L’enquête de 2026 suggère que le marché de la VoIP est entré dans une phase où il n’existe plus de choix universel évident. Des leaders subsistent, mais les entreprises n’achètent plus seulement un service vocal. Elles choisissent une plateforme de communications qui fonctionnera pendant des années dans leur environnement informatique. Des entreprises VoIP émergentes comme Becke Telcom cherchent également à se différencier sur des sujets tels que la sécurité, la conformité et les capacités d’IA, mais leur capacité à équilibrer performances essentielles des communications et innovation devra encore être validée par le marché. À l’avenir, les fournisseurs les plus susceptibles d’obtenir durablement les recommandations des équipes informatiques seront ceux qui trouveront le bon équilibre entre communications fiables, sécurité, écosystèmes logiciels, tarification transparente et IA réellement utile.
Questions fréquentes
Pourquoi seulement six des 21 fournisseurs VoIP ont-ils intégré le classement final ?
L’enquête portait initialement sur 21 entreprises proposant la VoIP comme service autonome, mais seules six ont reçu suffisamment de réponses de professionnels de l’informatique pour permettre une comparaison pertinente.

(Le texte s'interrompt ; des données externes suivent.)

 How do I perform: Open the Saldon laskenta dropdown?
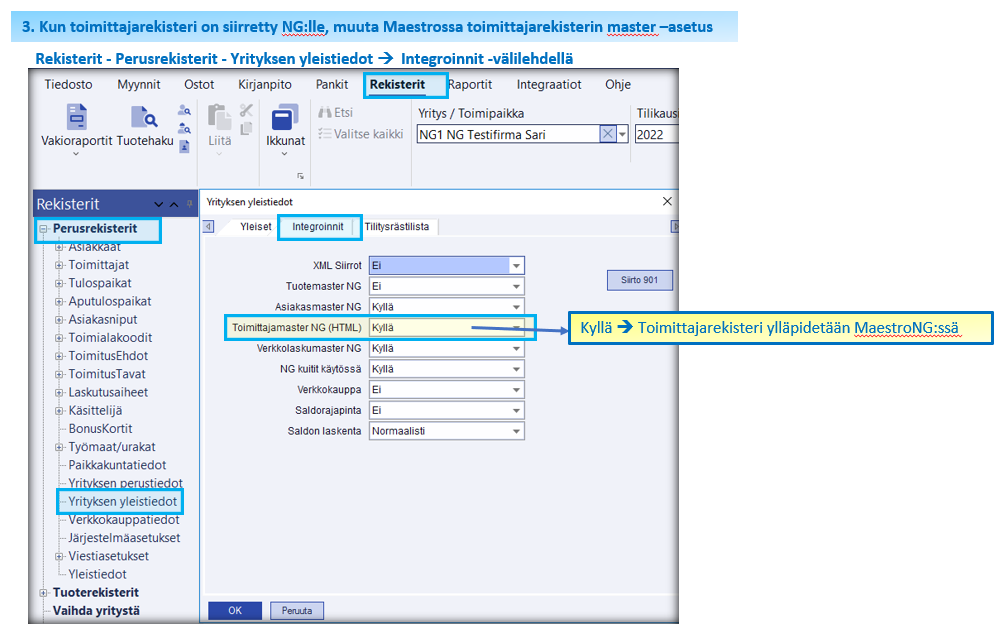pyautogui.click(x=516, y=431)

Le classement final s’est donc concentré sur ces six fournisseurs.
Un score de recommandation plus élevé signifie-t-il toujours un meilleur classement général ?
Non. 3CX a obtenu un score de recommandation supérieur à celui de Zoom, mais des résultats plus faibles en satisfaction et sur les fonctionnalités l’ont maintenu sous Zoom au classement général. La recommandation ne constitue qu’un élément d’une évaluation plus large.
De faibles scores d’IA signifient-ils que les entreprises doivent ignorer complètement l’IA dans la VoIP ?
Non. Des scores globaux plus faibles indiquent surtout que le marché est encore en phase de maturation. Les entreprises peuvent tester les fonctions d’IA qui soutiennent directement leurs processus de travail, mais le nombre de fonctions d’IA ne doit pas, à lui seul, déterminer le choix d’une plateforme de communications complète.
Comment les entreprises doivent-elles choisir entre VoIP autonome et UCaaS ?
Les deux approches répondent à des stratégies d’achat différentes. La VoIP autonome permet de se concentrer plus facilement sur les capacités vocales, tandis que l’UCaaS combine généralement voix, vidéo, messagerie et collaboration dans une suite plus large. Le bon choix dépend de l’environnement logiciel existant, de l’étendue des fonctions nécessaires et de la volonté éventuelle de l’organisation de regrouper ses communications sur une seule plateforme.